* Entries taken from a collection
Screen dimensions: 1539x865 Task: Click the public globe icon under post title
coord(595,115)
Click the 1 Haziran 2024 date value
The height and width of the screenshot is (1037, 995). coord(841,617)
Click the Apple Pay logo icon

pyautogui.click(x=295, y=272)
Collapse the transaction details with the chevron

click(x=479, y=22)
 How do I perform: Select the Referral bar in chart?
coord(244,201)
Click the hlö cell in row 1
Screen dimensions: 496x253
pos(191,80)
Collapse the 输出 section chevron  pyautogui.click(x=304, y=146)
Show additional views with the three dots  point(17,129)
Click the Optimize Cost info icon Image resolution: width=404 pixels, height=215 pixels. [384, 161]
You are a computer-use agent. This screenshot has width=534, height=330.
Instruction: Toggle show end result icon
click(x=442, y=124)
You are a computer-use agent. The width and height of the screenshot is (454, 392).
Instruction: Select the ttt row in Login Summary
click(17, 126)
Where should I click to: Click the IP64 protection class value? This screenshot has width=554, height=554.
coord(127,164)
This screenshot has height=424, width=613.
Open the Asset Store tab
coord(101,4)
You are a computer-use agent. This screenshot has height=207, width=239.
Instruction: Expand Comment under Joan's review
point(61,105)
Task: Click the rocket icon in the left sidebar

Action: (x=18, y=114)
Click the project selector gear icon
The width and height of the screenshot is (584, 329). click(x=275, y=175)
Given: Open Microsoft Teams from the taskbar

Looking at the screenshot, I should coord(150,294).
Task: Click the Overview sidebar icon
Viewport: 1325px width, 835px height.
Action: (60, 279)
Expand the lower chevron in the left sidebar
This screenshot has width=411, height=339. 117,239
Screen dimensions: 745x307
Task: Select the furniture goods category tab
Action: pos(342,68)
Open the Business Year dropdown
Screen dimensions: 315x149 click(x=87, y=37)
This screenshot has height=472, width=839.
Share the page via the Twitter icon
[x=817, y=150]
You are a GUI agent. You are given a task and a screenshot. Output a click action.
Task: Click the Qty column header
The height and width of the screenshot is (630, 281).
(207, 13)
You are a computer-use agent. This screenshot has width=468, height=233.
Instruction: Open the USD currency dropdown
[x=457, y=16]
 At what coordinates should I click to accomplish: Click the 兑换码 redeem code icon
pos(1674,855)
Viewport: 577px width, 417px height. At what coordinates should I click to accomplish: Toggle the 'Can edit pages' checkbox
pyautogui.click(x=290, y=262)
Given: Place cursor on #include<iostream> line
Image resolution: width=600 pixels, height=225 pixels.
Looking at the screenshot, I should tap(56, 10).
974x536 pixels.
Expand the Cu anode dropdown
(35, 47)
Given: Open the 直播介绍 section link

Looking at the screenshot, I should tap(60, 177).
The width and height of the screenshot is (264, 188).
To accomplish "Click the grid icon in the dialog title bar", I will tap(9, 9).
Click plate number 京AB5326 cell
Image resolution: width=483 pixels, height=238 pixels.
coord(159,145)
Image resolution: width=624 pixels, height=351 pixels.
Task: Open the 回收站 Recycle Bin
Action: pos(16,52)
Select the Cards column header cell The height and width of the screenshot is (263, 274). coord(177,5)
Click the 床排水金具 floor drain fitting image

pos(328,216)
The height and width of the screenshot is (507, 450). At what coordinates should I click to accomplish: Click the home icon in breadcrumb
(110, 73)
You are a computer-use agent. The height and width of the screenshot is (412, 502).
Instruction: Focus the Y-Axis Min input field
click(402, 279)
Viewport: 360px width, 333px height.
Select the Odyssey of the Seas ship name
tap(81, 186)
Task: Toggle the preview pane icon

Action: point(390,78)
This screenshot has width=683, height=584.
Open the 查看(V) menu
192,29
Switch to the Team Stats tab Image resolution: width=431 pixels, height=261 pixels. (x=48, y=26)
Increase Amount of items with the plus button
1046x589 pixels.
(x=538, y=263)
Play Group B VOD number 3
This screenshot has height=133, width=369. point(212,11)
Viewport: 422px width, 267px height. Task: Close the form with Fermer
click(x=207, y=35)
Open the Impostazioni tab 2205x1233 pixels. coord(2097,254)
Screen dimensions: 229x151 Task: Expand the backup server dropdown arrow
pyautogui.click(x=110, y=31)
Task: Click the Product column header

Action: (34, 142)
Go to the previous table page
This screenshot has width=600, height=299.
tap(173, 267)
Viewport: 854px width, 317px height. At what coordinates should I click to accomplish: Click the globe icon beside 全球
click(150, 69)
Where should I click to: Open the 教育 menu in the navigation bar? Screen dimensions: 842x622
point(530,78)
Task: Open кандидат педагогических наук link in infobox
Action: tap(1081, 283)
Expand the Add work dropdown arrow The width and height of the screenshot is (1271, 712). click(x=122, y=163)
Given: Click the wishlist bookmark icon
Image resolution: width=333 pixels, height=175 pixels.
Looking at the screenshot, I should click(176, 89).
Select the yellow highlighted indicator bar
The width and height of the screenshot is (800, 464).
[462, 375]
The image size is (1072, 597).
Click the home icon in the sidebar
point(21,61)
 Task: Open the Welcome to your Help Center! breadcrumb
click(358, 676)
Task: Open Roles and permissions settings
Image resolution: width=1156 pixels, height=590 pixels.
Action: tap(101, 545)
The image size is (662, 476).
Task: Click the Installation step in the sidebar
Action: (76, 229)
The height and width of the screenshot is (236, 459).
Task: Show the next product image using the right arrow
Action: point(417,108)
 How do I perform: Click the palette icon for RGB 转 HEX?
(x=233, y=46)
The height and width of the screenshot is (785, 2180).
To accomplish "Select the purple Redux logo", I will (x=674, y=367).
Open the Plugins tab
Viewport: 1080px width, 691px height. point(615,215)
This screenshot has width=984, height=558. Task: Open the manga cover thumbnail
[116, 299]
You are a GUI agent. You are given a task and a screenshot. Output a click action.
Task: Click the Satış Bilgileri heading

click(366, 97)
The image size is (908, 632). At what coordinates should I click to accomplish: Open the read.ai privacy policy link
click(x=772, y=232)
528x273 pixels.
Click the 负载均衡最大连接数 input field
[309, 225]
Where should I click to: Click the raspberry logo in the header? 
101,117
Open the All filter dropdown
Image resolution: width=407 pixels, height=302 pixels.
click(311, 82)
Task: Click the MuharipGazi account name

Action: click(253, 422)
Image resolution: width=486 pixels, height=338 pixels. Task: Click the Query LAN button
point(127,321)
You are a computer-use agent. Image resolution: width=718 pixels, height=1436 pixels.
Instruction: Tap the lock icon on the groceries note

* ACTIVITY
Set down each record above without changing a single word.

* SOLUTION TO THE PROBLEM
Screen dimensions: 1539x865 Task: Click the public globe icon under post title
coord(595,115)
Click the 1 Haziran 2024 date value
The height and width of the screenshot is (1037, 995). coord(841,617)
Click the Apple Pay logo icon

pyautogui.click(x=295, y=272)
Collapse the transaction details with the chevron

click(x=479, y=22)
 How do I perform: Select the Referral bar in chart?
coord(244,201)
Click the hlö cell in row 1
Screen dimensions: 496x253
pos(191,80)
Collapse the 输出 section chevron  pyautogui.click(x=304, y=146)
Show additional views with the three dots  point(17,129)
Click the Optimize Cost info icon Image resolution: width=404 pixels, height=215 pixels. [384, 161]
You are a computer-use agent. This screenshot has width=534, height=330.
Instruction: Toggle show end result icon
click(x=442, y=124)
You are a computer-use agent. The width and height of the screenshot is (454, 392).
Instruction: Select the ttt row in Login Summary
click(17, 126)
Where should I click to: Click the IP64 protection class value? This screenshot has width=554, height=554.
coord(127,164)
This screenshot has height=424, width=613.
Open the Asset Store tab
coord(101,4)
You are a computer-use agent. This screenshot has height=207, width=239.
Instruction: Expand Comment under Joan's review
point(61,105)
Task: Click the rocket icon in the left sidebar

Action: (x=18, y=114)
Click the project selector gear icon
The width and height of the screenshot is (584, 329). click(x=275, y=175)
Given: Open Microsoft Teams from the taskbar

Looking at the screenshot, I should coord(150,294).
Task: Click the Overview sidebar icon
Viewport: 1325px width, 835px height.
Action: (60, 279)
Expand the lower chevron in the left sidebar
This screenshot has width=411, height=339. 117,239
Screen dimensions: 745x307
Task: Select the furniture goods category tab
Action: pos(342,68)
Open the Business Year dropdown
Screen dimensions: 315x149 click(x=87, y=37)
This screenshot has height=472, width=839.
Share the page via the Twitter icon
[x=817, y=150]
You are a GUI agent. You are given a task and a screenshot. Output a click action.
Task: Click the Qty column header
The height and width of the screenshot is (630, 281).
(207, 13)
You are a computer-use agent. This screenshot has width=468, height=233.
Instruction: Open the USD currency dropdown
[x=457, y=16]
 At what coordinates should I click to accomplish: Click the 兑换码 redeem code icon
pos(1674,855)
Viewport: 577px width, 417px height. At what coordinates should I click to accomplish: Toggle the 'Can edit pages' checkbox
pyautogui.click(x=290, y=262)
Given: Place cursor on #include<iostream> line
Image resolution: width=600 pixels, height=225 pixels.
Looking at the screenshot, I should tap(56, 10).
974x536 pixels.
Expand the Cu anode dropdown
(35, 47)
Given: Open the 直播介绍 section link

Looking at the screenshot, I should tap(60, 177).
The width and height of the screenshot is (264, 188).
To accomplish "Click the grid icon in the dialog title bar", I will tap(9, 9).
Click plate number 京AB5326 cell
Image resolution: width=483 pixels, height=238 pixels.
coord(159,145)
Image resolution: width=624 pixels, height=351 pixels.
Task: Open the 回收站 Recycle Bin
Action: pos(16,52)
Select the Cards column header cell The height and width of the screenshot is (263, 274). coord(177,5)
Click the 床排水金具 floor drain fitting image

pos(328,216)
The height and width of the screenshot is (507, 450). At what coordinates should I click to accomplish: Click the home icon in breadcrumb
(110, 73)
You are a computer-use agent. The height and width of the screenshot is (412, 502).
Instruction: Focus the Y-Axis Min input field
click(402, 279)
Viewport: 360px width, 333px height.
Select the Odyssey of the Seas ship name
tap(81, 186)
Task: Toggle the preview pane icon

Action: point(390,78)
This screenshot has width=683, height=584.
Open the 查看(V) menu
192,29
Switch to the Team Stats tab Image resolution: width=431 pixels, height=261 pixels. (x=48, y=26)
Increase Amount of items with the plus button
1046x589 pixels.
(x=538, y=263)
Play Group B VOD number 3
This screenshot has height=133, width=369. point(212,11)
Viewport: 422px width, 267px height. Task: Close the form with Fermer
click(x=207, y=35)
Open the Impostazioni tab 2205x1233 pixels. coord(2097,254)
Screen dimensions: 229x151 Task: Expand the backup server dropdown arrow
pyautogui.click(x=110, y=31)
Task: Click the Product column header

Action: (34, 142)
Go to the previous table page
This screenshot has width=600, height=299.
tap(173, 267)
Viewport: 854px width, 317px height. At what coordinates should I click to accomplish: Click the globe icon beside 全球
click(150, 69)
Where should I click to: Open the 教育 menu in the navigation bar? Screen dimensions: 842x622
point(530,78)
Task: Open кандидат педагогических наук link in infobox
Action: tap(1081, 283)
Expand the Add work dropdown arrow The width and height of the screenshot is (1271, 712). click(x=122, y=163)
Given: Click the wishlist bookmark icon
Image resolution: width=333 pixels, height=175 pixels.
Looking at the screenshot, I should click(176, 89).
Select the yellow highlighted indicator bar
The width and height of the screenshot is (800, 464).
[462, 375]
The image size is (1072, 597).
Click the home icon in the sidebar
point(21,61)
 Task: Open the Welcome to your Help Center! breadcrumb
click(358, 676)
Task: Open Roles and permissions settings
Image resolution: width=1156 pixels, height=590 pixels.
Action: tap(101, 545)
The image size is (662, 476).
Task: Click the Installation step in the sidebar
Action: (76, 229)
The height and width of the screenshot is (236, 459).
Task: Show the next product image using the right arrow
Action: point(417,108)
 How do I perform: Click the palette icon for RGB 转 HEX?
(x=233, y=46)
The height and width of the screenshot is (785, 2180).
To accomplish "Select the purple Redux logo", I will (x=674, y=367).
Open the Plugins tab
Viewport: 1080px width, 691px height. point(615,215)
This screenshot has width=984, height=558. Task: Open the manga cover thumbnail
[116, 299]
You are a GUI agent. You are given a task and a screenshot. Output a click action.
Task: Click the Satış Bilgileri heading

click(366, 97)
The image size is (908, 632). At what coordinates should I click to accomplish: Open the read.ai privacy policy link
click(x=772, y=232)
528x273 pixels.
Click the 负载均衡最大连接数 input field
[309, 225]
Where should I click to: Click the raspberry logo in the header? 
101,117
Open the All filter dropdown
Image resolution: width=407 pixels, height=302 pixels.
click(311, 82)
Task: Click the MuharipGazi account name

Action: click(253, 422)
Image resolution: width=486 pixels, height=338 pixels. Task: Click the Query LAN button
point(127,321)
You are a computer-use agent. Image resolution: width=718 pixels, height=1436 pixels.
Instruction: Tap the lock icon on the groceries note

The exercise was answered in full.